▸ TEXTE FOURNI:
↓
Alors qu’un médecin a décrété la mort imminente, la famille a été autorisée à se rendre au chevet, afin d’accompagner Monsieur dans ses dernières heures de vie. Ils ont eu 60 minutes top chrono pour présenter la liste de ceux qui seraient là. Mme Gagnon et sa famille ont eu à justifier avec ardeur la pertinence de la présence des personnes qui n’avaient pas de lien de sang avec Monsieur. Pourtant, l’amour qu’on éprouve pour une personne, et notre place à ses côtés dans ces moments si cruciaux ne devraient pas être remis en question par la nature du lien qui nous unit à elle, qu’il soit de sang ou de cœur…

C’est donc entouré de quelques proches seulement, couverts d’équipements de protection, que Monsieur a rendu son dernier souffle.

La famille est en attente d’un assouplissement des mesures sanitaires pour organiser des rites funéraires à la hauteur de l’homme qu’a été le beau-père de Madame Gagnon. Elle nous confie que cette attente lui fait prendre conscience de l’importance des rites funéraires dans le processus de deuil. Elle peine toujours à réaliser que son beau-père est décédé. Tout ça lui semble encore bien irréel, voire même abstrait, puisqu’elle n’a pas pu vivre les rites qui ont, entre autres, l’utilité de concrétiser la mort. Elle mentionne qu’elle a besoin de voir pour croire, mais dans ce cas-ci, sans avoir pu être présente aux côtés de son beau-père pendant l’hospitalisation, sans avoir pu constater d’elle-même la détérioration de son état de santé, sans avoir pu vivre les rites funéraires, il lui est difficile de réaliser que tout cela est bel et bien arrivé. Elle a l’impression que son deuil est sur pause, qu’une parenthèse demeure ouverte depuis ce temps.
↑
▸ QUESTIONS:
1 - Les affirmations suivantes concordent-elles avec le texte sur le deuil ? Répondez par oui ou par non pour chacune, en citant les mots du texte qui tranchent.
(a) La famille a disposé de 60 minutes pour présenter la liste des personnes qui seraient au chevet.
(b) Mme Gagnon a pu être présente auprès de son beau-père pendant son hospitalisation.
(c) Les rites funéraires du beau-père de Mme Gagnon ont déjà eu lieu.
2 - Citez, s'il vous plaît, le texte sur le deuil depuis « Alors qu’un médecin » jusqu'à « son dernier souffle. ».

▸ DONNÉES FOURNIES:
↓
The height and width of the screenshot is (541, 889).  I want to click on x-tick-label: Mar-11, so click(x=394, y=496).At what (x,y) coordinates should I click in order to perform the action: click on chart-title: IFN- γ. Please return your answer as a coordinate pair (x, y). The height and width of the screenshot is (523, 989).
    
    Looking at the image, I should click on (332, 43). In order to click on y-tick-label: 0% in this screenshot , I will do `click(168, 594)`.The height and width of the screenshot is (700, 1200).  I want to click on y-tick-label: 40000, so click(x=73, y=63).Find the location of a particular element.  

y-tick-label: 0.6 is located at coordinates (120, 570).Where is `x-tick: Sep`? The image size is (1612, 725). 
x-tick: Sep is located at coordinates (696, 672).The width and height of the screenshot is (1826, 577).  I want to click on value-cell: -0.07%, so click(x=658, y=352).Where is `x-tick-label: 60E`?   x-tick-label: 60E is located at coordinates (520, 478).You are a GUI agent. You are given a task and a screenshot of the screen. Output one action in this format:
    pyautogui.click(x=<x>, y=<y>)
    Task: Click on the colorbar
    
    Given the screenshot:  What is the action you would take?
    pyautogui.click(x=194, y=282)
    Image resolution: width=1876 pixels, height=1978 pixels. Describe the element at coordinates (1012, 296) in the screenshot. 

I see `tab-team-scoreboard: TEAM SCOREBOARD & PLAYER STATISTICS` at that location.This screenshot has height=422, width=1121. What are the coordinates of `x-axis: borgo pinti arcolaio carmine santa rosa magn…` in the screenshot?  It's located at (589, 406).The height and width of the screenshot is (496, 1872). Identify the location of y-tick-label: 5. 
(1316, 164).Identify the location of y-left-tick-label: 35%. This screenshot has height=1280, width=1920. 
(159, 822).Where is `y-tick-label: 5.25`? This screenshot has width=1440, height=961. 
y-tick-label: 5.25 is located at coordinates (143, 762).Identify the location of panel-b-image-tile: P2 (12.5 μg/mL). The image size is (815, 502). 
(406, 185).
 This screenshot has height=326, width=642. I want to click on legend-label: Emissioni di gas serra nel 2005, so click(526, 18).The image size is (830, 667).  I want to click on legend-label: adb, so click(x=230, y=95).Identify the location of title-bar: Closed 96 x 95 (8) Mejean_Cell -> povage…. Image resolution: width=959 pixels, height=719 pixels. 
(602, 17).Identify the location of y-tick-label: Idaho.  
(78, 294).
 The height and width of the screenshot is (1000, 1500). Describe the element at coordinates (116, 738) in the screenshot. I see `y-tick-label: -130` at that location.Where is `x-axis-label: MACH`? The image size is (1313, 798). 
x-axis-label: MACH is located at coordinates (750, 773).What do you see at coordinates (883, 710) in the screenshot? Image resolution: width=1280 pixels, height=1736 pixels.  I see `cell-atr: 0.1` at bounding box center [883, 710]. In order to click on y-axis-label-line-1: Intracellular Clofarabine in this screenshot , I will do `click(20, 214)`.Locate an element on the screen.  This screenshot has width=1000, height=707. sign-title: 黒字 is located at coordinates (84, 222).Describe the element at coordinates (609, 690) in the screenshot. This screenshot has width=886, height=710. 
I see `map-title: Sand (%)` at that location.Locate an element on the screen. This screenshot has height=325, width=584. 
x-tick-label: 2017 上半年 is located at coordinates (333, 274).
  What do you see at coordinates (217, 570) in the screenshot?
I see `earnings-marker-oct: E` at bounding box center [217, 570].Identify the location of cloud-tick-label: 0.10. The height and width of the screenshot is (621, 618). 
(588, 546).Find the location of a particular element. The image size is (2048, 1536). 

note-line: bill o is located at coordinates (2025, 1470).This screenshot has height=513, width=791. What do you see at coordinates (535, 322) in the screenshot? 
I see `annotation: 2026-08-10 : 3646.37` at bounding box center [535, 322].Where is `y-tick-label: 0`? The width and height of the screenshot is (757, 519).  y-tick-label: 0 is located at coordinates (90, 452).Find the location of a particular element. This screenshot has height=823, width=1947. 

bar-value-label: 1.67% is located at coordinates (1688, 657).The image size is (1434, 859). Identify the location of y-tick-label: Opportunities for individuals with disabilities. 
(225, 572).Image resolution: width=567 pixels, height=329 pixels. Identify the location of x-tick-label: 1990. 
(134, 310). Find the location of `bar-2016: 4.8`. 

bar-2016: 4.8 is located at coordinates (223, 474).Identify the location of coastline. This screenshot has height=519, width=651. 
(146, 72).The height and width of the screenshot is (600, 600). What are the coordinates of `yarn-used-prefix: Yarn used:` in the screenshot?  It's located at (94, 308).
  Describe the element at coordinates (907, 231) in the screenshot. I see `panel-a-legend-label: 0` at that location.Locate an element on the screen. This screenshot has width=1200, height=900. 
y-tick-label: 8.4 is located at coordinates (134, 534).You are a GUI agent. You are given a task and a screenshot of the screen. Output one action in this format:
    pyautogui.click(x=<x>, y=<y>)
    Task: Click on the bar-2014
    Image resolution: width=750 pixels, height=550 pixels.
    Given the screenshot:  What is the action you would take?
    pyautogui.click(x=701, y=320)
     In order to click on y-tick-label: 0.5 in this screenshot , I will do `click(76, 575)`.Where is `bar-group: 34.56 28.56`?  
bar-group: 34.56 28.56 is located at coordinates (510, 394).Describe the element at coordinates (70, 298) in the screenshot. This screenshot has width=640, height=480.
↑
▸ RÉPONSES PAR TÂCHE:
1 -
(a) Oui : « Ils ont eu 60 minutes top chrono pour présenter la liste de ceux qui seraient là. »
(b) Non : « sans avoir pu être présente aux côtés de son beau-père pendant l’hospitalisation »
(c) Non : « La famille est en attente d’un assouplissement des mesures sanitaires pour organiser des rites funéraires »

2 -
Alors qu’un médecin a décrété la mort imminente, la famille a été autorisée à se rendre au chevet, afin d’accompagner Monsieur dans ses dernières heures de vie. Ils ont eu 60 minutes top chrono pour présenter la liste de ceux qui seraient là. Mme Gagnon et sa famille ont eu à justifier avec ardeur la pertinence de la présence des personnes qui n’avaient pas de lien de sang avec Monsieur. Pourtant, l’amour qu’on éprouve pour une personne, et notre place à ses côtés dans ces moments si cruciaux ne devraient pas être remis en question par la nature du lien qui nous unit à elle, qu’il soit de sang ou de cœur…

C’est donc entouré de quelques proches seulement, couverts d’équipements de protection, que Monsieur a rendu son dernier souffle.